• **OBJETIVO 1**
Resume en forma de lista el párrafo del fragmento que comienza con "De todos modos, su apariencia física inmediata", sin omitir sus datos principales.

Tampoco vemos esa protesta, de forma sustanciosa (en sus poéticas), en los demás poetas de su generación que vivieron en la ciudad de Nueva York por tiempo considerable: Juan Antonio Corretjer, Clemente Soto Vélez y Graciany Miranda Archilla. Si éstos no lo hicieron, ¿por qué singularizar el caso de Julia? Porque, contrario a aquéllos, Julia fungió por un tiempo como poeta social, y porque, de los cuatro, es a ella a quien el imaginario nacional ha pintado como la portadora de la antorcha de la negritud.

Importante es apuntar también que aquéllos eran puertorriqueños “blancos”, y que el puertorriqueño blanco (o blancoide) desarrolla ciertos mecanismos de defensa muy sutiles para evadir el racismo antipuertorriqueño sembrado a escala general en la metrópoli. A veces, ese compatriota termina por creer que no es discriminado, algo que no es sino una falsa conciencia, una torpe ilusión que lo declara ciego.

De todos modos, su apariencia física inmediata (su fenotipo) lo lleva a sentir menos traumático el impacto cotidiano del racismo que el puertorriqueño aindiado, mulato o negro, quienes lo sufren de manera brutal a la hora de buscar un empleo o un ascenso, de intentar mudarse a un condominio o vecindario blancos, de solicitar una investigación gubernamental o de quejarse por algún atropello.

Comenzando con Canción de la verdad sencilla (1939), Burgos había dejado de cultivar su voz épica (de reclamo social), que es la más ajustada a la denuncia.

Esta tuerca puede quebrarse si se la aprieta demasiado: pudiera haber acontecido que, por su condición de mestiza clara, el instinto de preservación más silvestre llevara a la ex grifa-negra de su famoso poema a identificarse como puertorriqueña blanca (así aparece clasificada en su acta de defunción), viviendo en medio del silente apartheid racial de Estados Unidos. De esta forma, bloquearía de forma un poquito más airosa (y más engañosa) los efectos letales más obvios del racismo, que siempre han de caer con mayor tirria sobre el puertorriqueño negro. Por otro lado, desde el punto de vista poético, el asunto pudiera ser un poco más sencillo de explicar. Y es que, comenzando con Canción de la verdad sencilla (1939), Burgos había dejado de cultivar su voz épica (de reclamo social), que es la más ajustada a la denuncia. Ese cambio de poética ha de tener consecuencias políticas para su obra.

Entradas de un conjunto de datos

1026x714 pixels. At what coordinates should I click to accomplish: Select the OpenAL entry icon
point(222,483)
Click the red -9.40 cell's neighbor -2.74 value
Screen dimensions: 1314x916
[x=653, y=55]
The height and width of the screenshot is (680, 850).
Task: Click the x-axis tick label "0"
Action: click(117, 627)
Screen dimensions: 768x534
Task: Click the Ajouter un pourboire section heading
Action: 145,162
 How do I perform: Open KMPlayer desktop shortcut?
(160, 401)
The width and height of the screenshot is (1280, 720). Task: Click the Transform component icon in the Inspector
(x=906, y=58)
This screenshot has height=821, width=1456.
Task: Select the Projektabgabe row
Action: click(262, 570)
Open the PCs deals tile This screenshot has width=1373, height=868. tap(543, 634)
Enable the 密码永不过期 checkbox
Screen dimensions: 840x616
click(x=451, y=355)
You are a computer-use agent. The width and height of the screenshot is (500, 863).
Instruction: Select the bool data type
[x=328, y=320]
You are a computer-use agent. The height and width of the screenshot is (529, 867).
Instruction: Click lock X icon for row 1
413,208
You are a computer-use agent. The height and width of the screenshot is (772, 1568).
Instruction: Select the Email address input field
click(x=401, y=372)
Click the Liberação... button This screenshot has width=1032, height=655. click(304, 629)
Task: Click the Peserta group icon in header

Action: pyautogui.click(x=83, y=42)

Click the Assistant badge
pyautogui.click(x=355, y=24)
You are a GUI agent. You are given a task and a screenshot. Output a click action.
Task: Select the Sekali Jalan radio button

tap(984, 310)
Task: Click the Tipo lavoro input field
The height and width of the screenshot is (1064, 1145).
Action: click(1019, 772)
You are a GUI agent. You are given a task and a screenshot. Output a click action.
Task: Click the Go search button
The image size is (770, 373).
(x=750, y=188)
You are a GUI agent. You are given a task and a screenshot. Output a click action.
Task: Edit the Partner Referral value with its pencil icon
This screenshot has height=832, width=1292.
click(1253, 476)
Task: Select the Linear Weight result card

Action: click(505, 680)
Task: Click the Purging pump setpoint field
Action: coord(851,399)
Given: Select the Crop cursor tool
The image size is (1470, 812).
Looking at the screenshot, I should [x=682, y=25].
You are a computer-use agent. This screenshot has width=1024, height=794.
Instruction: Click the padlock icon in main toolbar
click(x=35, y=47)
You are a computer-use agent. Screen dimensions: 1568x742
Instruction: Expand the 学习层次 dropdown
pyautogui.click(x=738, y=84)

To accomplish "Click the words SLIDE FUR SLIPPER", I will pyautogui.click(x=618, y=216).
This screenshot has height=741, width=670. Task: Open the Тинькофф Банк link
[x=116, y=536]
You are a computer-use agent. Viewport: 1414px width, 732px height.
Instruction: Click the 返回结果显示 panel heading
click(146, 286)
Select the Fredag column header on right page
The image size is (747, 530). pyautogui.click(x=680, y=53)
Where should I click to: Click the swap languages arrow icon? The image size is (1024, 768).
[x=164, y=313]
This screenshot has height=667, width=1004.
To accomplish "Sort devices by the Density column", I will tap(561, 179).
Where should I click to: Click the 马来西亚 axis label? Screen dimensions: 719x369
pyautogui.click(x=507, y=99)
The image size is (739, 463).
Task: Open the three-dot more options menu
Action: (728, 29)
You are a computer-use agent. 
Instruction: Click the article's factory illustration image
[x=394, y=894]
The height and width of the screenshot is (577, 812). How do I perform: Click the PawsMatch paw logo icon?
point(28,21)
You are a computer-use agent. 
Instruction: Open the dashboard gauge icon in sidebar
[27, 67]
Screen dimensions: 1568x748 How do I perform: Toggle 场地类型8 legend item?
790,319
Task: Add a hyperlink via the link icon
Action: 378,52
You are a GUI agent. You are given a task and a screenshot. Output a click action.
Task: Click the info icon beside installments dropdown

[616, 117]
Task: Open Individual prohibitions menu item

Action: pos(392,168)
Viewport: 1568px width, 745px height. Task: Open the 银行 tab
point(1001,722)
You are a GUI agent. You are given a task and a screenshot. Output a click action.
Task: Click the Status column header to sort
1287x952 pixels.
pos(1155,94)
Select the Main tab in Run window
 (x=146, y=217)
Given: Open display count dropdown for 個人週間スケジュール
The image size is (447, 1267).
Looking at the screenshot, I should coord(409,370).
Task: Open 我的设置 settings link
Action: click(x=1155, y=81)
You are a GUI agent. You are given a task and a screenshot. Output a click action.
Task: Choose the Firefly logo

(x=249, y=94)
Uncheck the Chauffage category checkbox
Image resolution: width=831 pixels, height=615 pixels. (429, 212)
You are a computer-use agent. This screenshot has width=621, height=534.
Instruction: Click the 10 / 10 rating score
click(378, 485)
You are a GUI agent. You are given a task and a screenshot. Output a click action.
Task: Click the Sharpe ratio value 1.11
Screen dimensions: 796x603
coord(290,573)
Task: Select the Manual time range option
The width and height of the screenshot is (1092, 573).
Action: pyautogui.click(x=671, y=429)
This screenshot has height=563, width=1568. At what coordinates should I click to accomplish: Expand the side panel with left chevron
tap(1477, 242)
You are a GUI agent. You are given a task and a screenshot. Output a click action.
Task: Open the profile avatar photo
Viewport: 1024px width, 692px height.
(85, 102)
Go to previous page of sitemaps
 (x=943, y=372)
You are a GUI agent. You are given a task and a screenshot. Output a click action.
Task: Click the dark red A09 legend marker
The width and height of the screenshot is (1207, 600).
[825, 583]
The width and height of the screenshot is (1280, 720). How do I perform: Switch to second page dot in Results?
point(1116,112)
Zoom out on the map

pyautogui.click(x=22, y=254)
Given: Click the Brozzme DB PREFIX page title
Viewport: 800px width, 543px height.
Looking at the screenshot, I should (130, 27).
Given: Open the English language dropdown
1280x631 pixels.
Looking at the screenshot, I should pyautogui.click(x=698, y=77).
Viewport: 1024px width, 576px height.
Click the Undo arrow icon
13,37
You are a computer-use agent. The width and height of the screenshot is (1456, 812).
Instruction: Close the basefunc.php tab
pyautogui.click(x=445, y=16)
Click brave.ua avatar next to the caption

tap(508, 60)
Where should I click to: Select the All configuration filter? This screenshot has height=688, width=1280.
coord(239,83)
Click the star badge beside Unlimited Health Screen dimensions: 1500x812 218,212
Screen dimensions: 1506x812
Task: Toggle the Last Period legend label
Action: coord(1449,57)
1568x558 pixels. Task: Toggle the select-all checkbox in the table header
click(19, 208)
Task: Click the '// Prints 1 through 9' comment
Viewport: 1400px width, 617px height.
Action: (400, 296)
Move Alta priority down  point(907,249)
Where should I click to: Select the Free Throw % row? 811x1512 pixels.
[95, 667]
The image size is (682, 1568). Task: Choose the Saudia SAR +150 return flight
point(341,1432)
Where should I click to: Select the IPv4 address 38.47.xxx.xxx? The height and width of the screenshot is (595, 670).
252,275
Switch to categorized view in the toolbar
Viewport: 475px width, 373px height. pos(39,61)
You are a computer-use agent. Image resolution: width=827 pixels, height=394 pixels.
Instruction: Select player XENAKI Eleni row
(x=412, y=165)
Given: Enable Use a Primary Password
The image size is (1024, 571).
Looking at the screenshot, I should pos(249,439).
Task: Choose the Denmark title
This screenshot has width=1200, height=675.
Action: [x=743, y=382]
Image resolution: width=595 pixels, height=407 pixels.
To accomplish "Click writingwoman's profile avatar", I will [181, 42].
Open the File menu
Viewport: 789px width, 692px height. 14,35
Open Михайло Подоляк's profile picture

• **OBJETIVO 2**
Reproduce al pie de la letra las entradas, empezando por la primera línea y continuando hasta la línea que contiene "Action: click(262, 570)", incluida esta.

• **RESPUESTA CORRECTA 1**
- Por su apariencia física inmediata (su fenotipo), el puertorriqueño blanco siente menos traumático el impacto cotidiano del racismo.
- El puertorriqueño aindiado, mulato o negro sufre ese racismo de manera brutal.
- Lo sufre al buscar un empleo o un ascenso.
- También al intentar mudarse a un condominio o vecindario blancos.
- También al solicitar una investigación gubernamental o al quejarse por algún atropello.

• **RESPUESTA CORRECTA 2**
1026x714 pixels. At what coordinates should I click to accomplish: Select the OpenAL entry icon
point(222,483)
Click the red -9.40 cell's neighbor -2.74 value
Screen dimensions: 1314x916
[x=653, y=55]
The height and width of the screenshot is (680, 850).
Task: Click the x-axis tick label "0"
Action: click(117, 627)
Screen dimensions: 768x534
Task: Click the Ajouter un pourboire section heading
Action: 145,162
 How do I perform: Open KMPlayer desktop shortcut?
(160, 401)
The width and height of the screenshot is (1280, 720). Task: Click the Transform component icon in the Inspector
(x=906, y=58)
This screenshot has height=821, width=1456.
Task: Select the Projektabgabe row
Action: click(262, 570)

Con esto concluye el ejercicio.